Home > Making Sense of Nonsense The Logical Bridge Between Science & Spirituality(32)

Making Sense of Nonsense The Logical Bridge Between Science & Spirituality(32)
Author: Raymond Moody

   Placeholder nonsense holds a place open in language and mind, in lieu of secure knowledge concerning a subject. Nonsense is put in as a placeholder, anticipating that someday it may be replaced by confirmed truth and sound knowledge. In that respect then, placeholder nonsense is an aspirational form of thought and language looking forward toward eventual new truth. Martin Gardner described how Arthur Eddington attributed that very status to nonsense in physics.

Tasks and exercises:
1. List every person named in the text on placeholder nonsense.
2. Please put the lines of the records into a Markdown table with columns n and Line, starting with the line with "What do you" and going on through the line with "center [719, 208].". Skip blank lines and leave out the pictures.
The dataset entries are separate from the text above.

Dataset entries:

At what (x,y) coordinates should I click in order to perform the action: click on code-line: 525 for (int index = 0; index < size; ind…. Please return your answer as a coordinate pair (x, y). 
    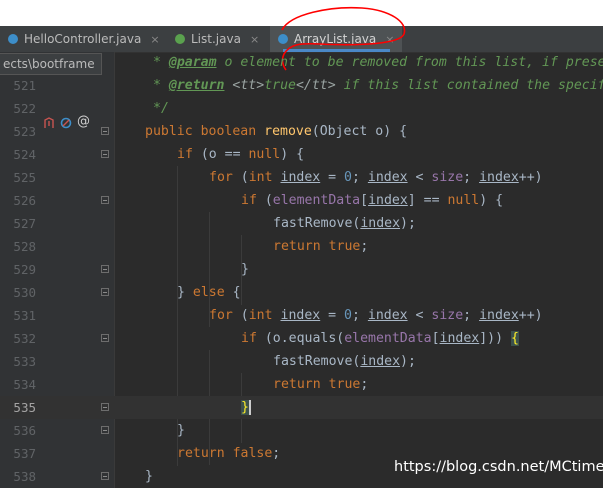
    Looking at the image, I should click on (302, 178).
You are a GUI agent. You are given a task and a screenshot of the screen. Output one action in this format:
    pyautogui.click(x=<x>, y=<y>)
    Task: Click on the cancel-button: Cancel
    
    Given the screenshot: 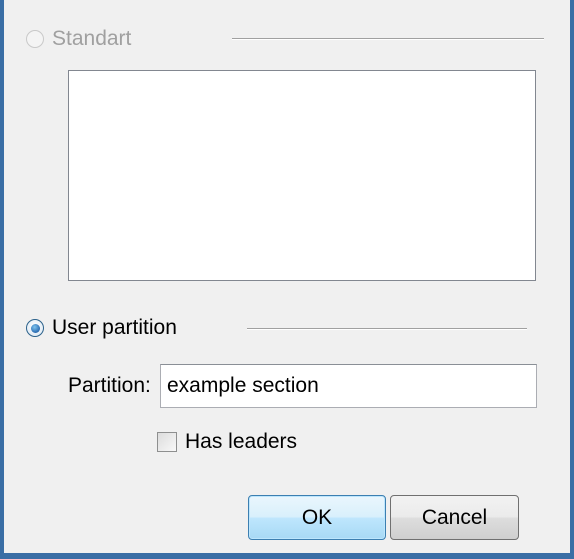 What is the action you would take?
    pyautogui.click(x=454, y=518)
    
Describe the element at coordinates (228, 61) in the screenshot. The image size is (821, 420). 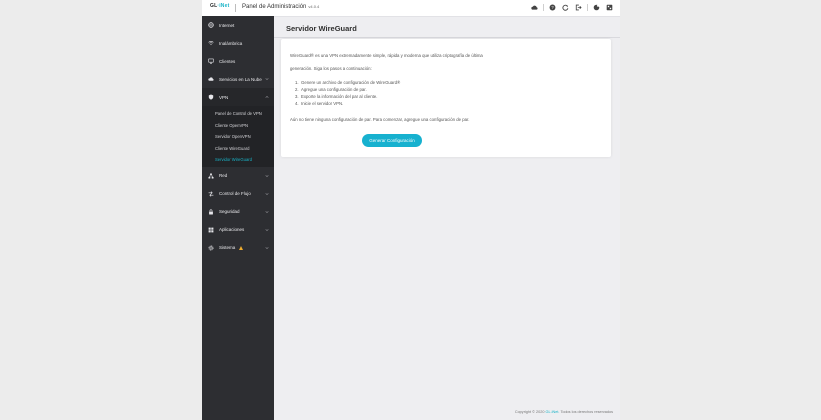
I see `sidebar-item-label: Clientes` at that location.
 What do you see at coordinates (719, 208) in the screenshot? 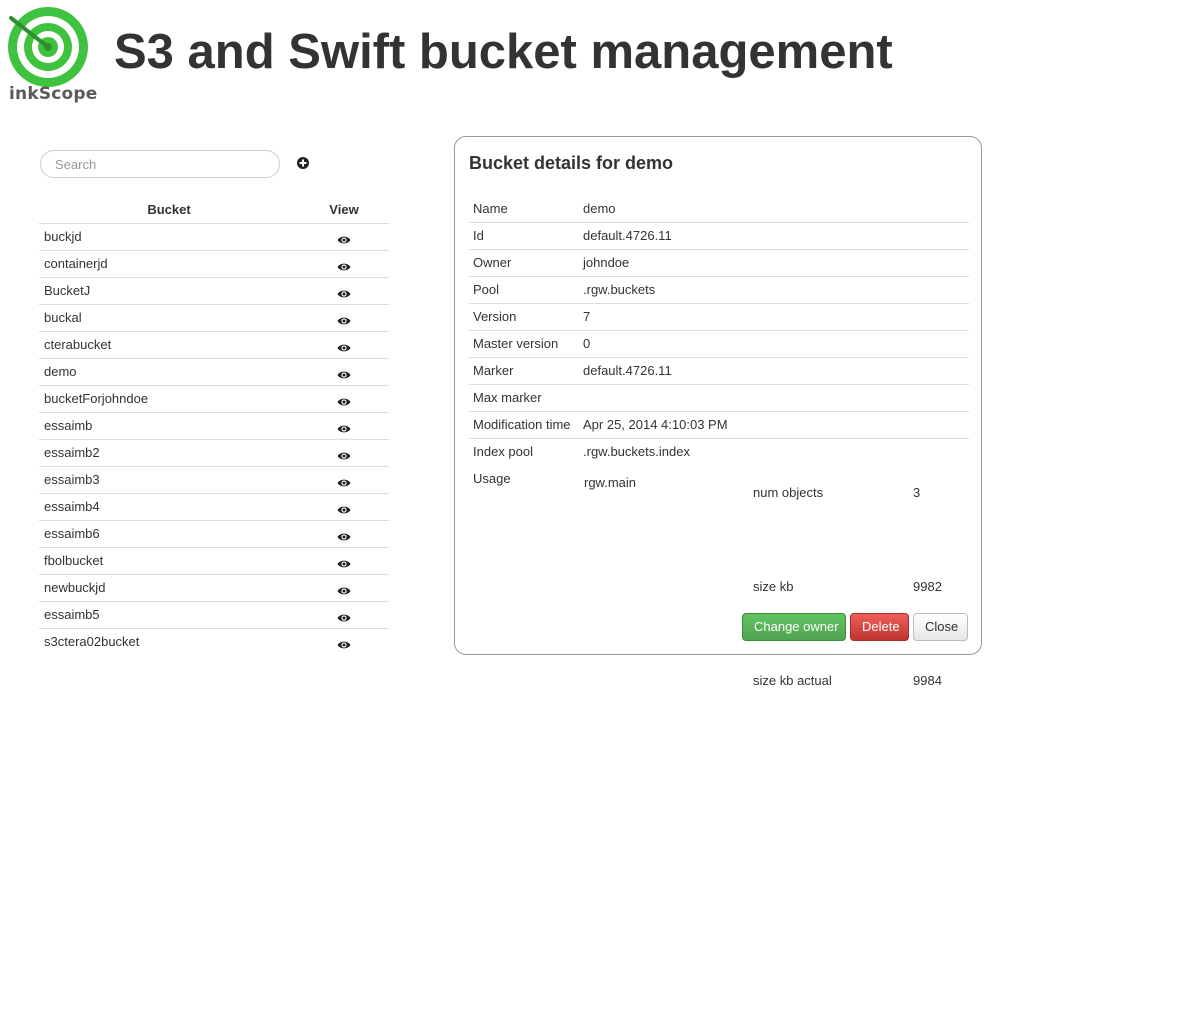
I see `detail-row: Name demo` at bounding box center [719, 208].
* * *
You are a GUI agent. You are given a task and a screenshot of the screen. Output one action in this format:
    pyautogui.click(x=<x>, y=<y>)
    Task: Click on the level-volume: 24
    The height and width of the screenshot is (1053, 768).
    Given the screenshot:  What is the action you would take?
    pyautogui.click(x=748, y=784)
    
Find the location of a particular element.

Responses by item number:
1.
- Raymond Moody
- Martin Gardner
- Arthur Eddington

2.
| n | Line |
|---|---|
| 1 |  What do you see at coordinates (719, 208) in the screenshot?  |
| 2 | I see `detail-row: Name demo` at bounding box center [719, 208]. |